Are you kidding? Anything that they think does not serve their interests, or anything that they think might harm them (including anything that happens to have an adverse impact), or any culture war issue, for that matter. Or, any project that did not benefit them as much as they wanted. Or any budget that did not fund some useless pork in rural areas. Etc, etc, etc.

why are you advocating for rural voters to never have a veto over ANY legislation, even legislation that intentionally discriminates against them?

  1. I'm not.

  2. Such legislation that did not have a legitimate purpose would be subject to "veto power" under the Equal Protection Clause. If you are arguing that the standard under the EP clause should be higher -- eg, that rural residency should be a quasi-suspect or suspect classification, fine. But you are arguing for something much, much broader: For a certain group to have an absolute veto over ALL legislation.

Anything that they think does not serve their interests, or anything that they think might harm them

Those things would be a form of discrimination against them, no?

No, not intentional discrimination. It certainly would not meet the standard for purposeful discrimination, as noted above: "Specifically, "[d]iscriminatory purpose in an equal protection context implies that the decisionmaker selected a particular course of action at least in part because of, and not simply in spite of, the adverse impact it would have on an identifiable group." Woods v. Edwards, 51 F.3d 577, 580 (5th Cir. 1995) (quoting United States v. Galloway, 951 F.2d 64, 65 (5th Cir. 1992))." Allen v. Hays, (5th Circuit No. 21-20337, March 21 2023)."

Moreover, all laws affect some people differently; that doesn't make them intentional discrimination.

So "we want to ban cattle farms for ideological reasons" would not constitute discrimination against cattle farmers to you?

Either way, this is the sort of thing the geographically based houses were designed to prevent -- Reynolds was bad because it stripped States of the right to decide how their Houses should be constituted, based on an invented "right" to "one man one vote" -- which is totally baseless in terms of the design of the Union.

So "we want to ban cattle farms for ideological reasons" would not constitute discrimination against cattle farmers to you?

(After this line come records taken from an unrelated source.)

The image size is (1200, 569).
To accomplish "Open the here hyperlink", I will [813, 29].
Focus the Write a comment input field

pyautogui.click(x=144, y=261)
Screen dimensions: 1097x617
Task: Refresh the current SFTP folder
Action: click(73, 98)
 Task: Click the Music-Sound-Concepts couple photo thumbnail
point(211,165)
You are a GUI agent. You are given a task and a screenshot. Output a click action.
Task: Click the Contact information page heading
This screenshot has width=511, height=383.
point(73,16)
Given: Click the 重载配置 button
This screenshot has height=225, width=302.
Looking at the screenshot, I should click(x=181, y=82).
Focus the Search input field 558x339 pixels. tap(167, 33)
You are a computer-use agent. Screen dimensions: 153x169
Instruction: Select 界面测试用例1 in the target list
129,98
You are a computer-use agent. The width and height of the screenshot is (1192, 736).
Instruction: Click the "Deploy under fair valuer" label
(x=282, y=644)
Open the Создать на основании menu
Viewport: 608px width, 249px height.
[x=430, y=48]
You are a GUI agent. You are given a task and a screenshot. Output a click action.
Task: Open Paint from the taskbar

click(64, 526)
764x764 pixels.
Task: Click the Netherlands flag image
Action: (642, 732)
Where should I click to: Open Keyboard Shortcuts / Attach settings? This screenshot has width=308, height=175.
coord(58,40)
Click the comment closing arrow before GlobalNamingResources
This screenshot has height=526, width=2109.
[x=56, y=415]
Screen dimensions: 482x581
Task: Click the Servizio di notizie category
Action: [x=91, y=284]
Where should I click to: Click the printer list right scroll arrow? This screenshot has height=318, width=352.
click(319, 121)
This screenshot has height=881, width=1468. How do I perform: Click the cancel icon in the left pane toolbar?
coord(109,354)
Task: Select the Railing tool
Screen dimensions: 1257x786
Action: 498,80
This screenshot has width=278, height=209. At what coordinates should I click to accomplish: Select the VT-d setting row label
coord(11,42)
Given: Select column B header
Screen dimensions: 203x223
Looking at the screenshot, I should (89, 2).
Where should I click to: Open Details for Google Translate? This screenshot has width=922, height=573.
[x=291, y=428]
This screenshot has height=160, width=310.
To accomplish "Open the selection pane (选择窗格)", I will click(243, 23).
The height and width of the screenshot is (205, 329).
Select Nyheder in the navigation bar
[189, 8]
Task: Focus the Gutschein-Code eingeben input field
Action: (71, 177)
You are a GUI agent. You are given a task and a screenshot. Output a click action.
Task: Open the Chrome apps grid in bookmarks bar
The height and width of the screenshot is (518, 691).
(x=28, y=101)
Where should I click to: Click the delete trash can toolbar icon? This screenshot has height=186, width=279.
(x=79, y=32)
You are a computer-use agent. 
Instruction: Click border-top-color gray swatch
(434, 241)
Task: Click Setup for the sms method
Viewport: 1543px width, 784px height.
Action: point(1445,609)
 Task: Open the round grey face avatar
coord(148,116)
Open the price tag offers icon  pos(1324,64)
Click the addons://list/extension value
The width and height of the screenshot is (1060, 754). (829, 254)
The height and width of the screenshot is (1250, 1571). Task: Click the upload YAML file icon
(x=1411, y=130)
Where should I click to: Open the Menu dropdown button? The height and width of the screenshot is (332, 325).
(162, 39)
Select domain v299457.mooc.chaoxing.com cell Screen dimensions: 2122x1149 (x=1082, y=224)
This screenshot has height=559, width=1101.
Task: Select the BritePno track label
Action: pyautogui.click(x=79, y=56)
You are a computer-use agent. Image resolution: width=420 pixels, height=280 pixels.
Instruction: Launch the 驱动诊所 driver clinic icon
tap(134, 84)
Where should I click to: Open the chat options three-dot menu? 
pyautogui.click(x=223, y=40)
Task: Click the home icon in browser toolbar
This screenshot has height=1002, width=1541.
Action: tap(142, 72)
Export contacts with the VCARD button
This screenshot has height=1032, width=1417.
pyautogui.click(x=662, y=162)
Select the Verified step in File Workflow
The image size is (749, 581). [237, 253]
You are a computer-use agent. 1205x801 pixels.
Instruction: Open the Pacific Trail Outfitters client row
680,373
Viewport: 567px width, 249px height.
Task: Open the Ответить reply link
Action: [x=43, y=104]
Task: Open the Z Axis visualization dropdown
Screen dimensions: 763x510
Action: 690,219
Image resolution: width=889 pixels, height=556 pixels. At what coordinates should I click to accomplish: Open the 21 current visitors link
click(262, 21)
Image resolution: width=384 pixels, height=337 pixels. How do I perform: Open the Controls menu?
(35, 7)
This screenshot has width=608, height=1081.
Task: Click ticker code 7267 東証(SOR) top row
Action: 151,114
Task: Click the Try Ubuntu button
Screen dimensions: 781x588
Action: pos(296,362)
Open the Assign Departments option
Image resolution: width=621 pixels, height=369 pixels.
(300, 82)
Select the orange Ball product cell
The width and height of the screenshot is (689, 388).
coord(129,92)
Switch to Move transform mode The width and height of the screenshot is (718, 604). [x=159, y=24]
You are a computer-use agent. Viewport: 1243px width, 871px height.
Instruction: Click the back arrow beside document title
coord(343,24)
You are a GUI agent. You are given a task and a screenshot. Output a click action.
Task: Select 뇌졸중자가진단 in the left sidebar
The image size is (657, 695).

? Yes, a law that explicitly on its face applies to a particular group is intentional discrimination against that group. But it isn't intentional discrimination against rural residents, even though such a ban would disproportionately affect rural residents. Similarly, the current ban on growing opium poppies intentionally discriminates against opium poppy farmers, but it isn't intentional discrimination against rural residents, even though it disproportionately affects rural residents.

But, speaking of intentional discrimination, do you know what is intentional discrimination? Geographically based houses, which intentionally discriminated against urban residents. But somehow that is ok? Because the correct team is being harmed?

First you need to prove that "one man one vote" is a right in the US -- it never was, and still isn't (as evinced by the process for electing Federal Senators).

Nor is there a right to raise cattle. The point is that you are being selective in your outrage about discrimination.

Note, btw, that the Fourteenth Amendment was designed to limit the states, not the federal govt, so the Senate is not particularly relevant. Plus, the Constitution says that "no State, without its Consent, shall be deprived of its equal Suffrage in the Senate." Just because all baleful discrimination cannot be eliminated does not mean that none can.

Nor is there a right to raise cattle.

"Life, Liberty, and the pursuit of Happiness" ought to cover it.